▸ Requirement: Pull each line holding the word "screenshot" from the data.
☆ ☆ ☆ ☆
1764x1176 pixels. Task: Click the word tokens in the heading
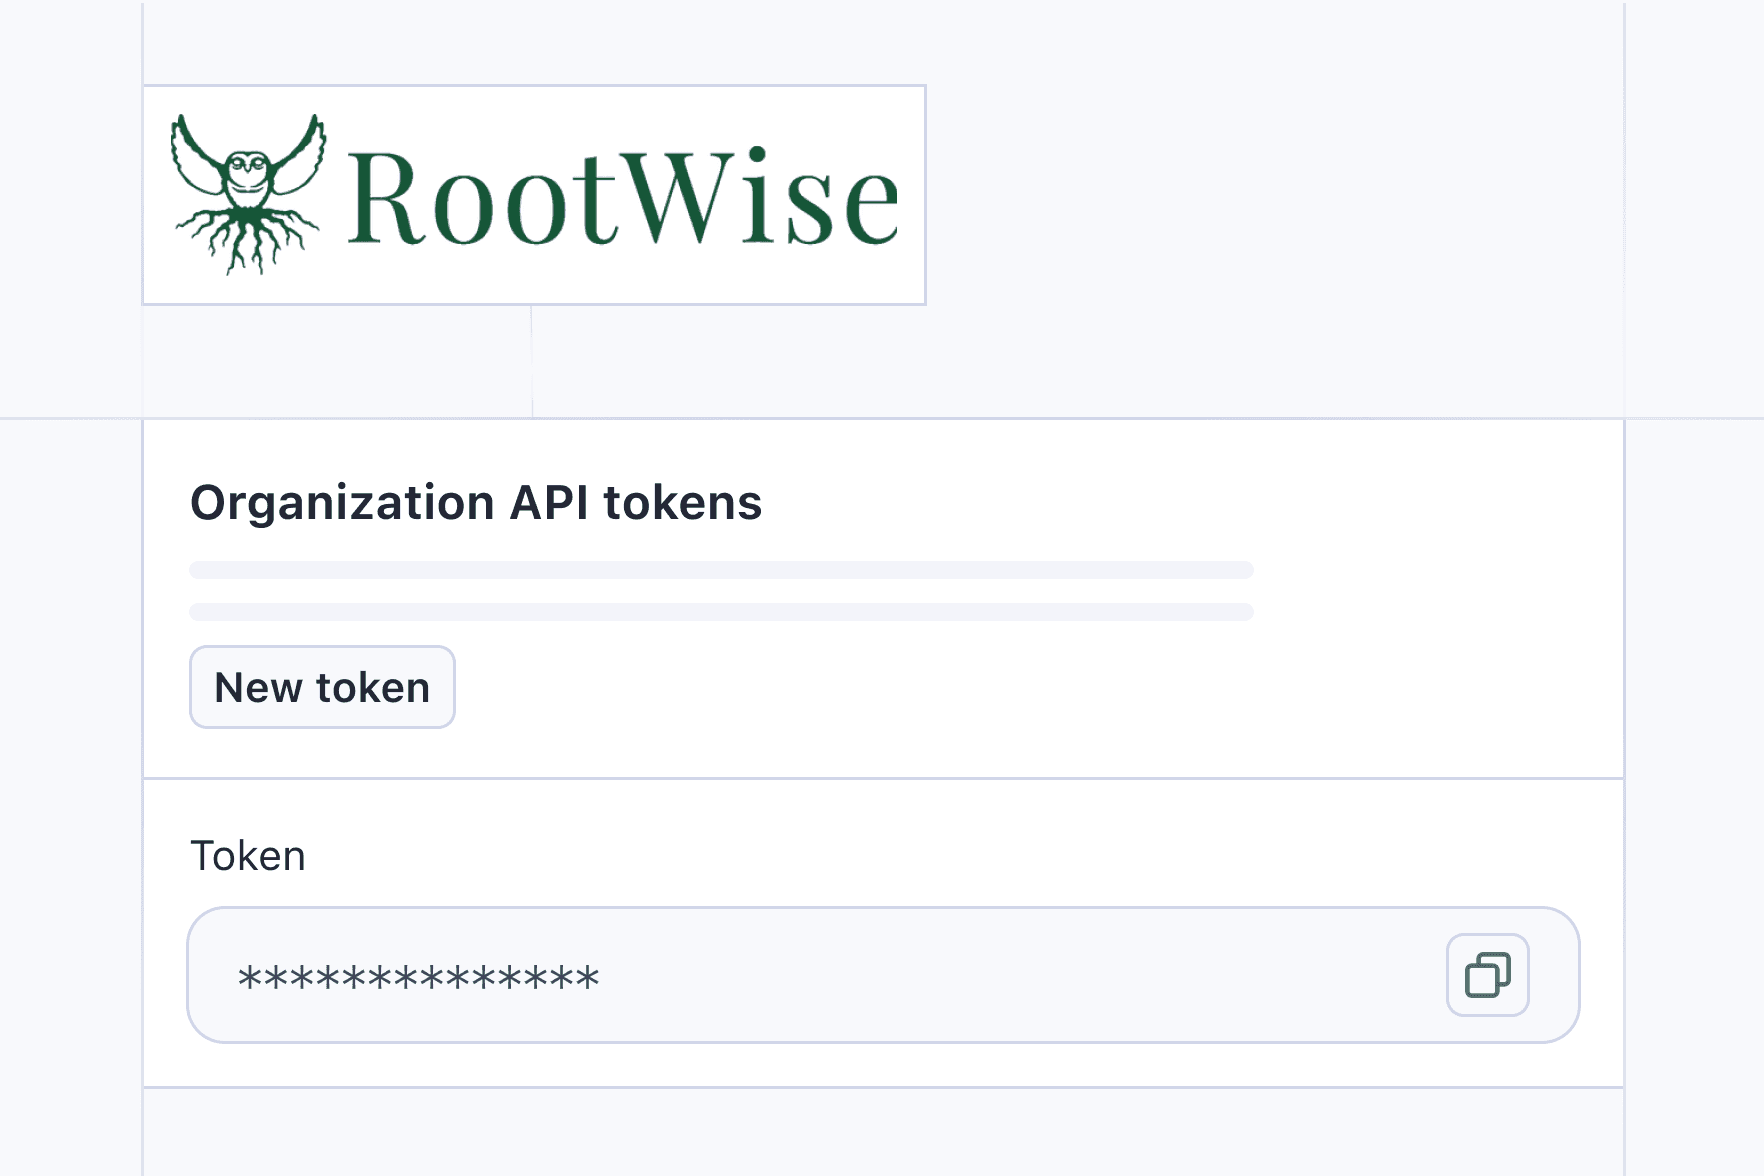pos(683,502)
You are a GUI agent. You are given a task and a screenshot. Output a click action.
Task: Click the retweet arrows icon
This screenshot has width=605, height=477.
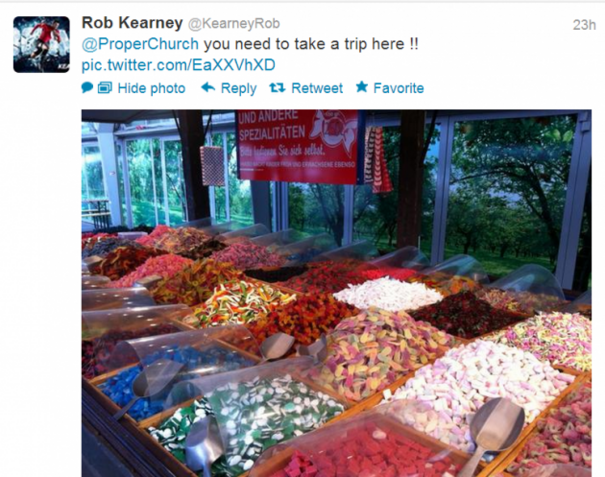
☆ ☆ ☆ ☆
▸ Exercise response:
You are a GUI agent. You are given a task and a screenshot. Output a click action.
This screenshot has width=605, height=477.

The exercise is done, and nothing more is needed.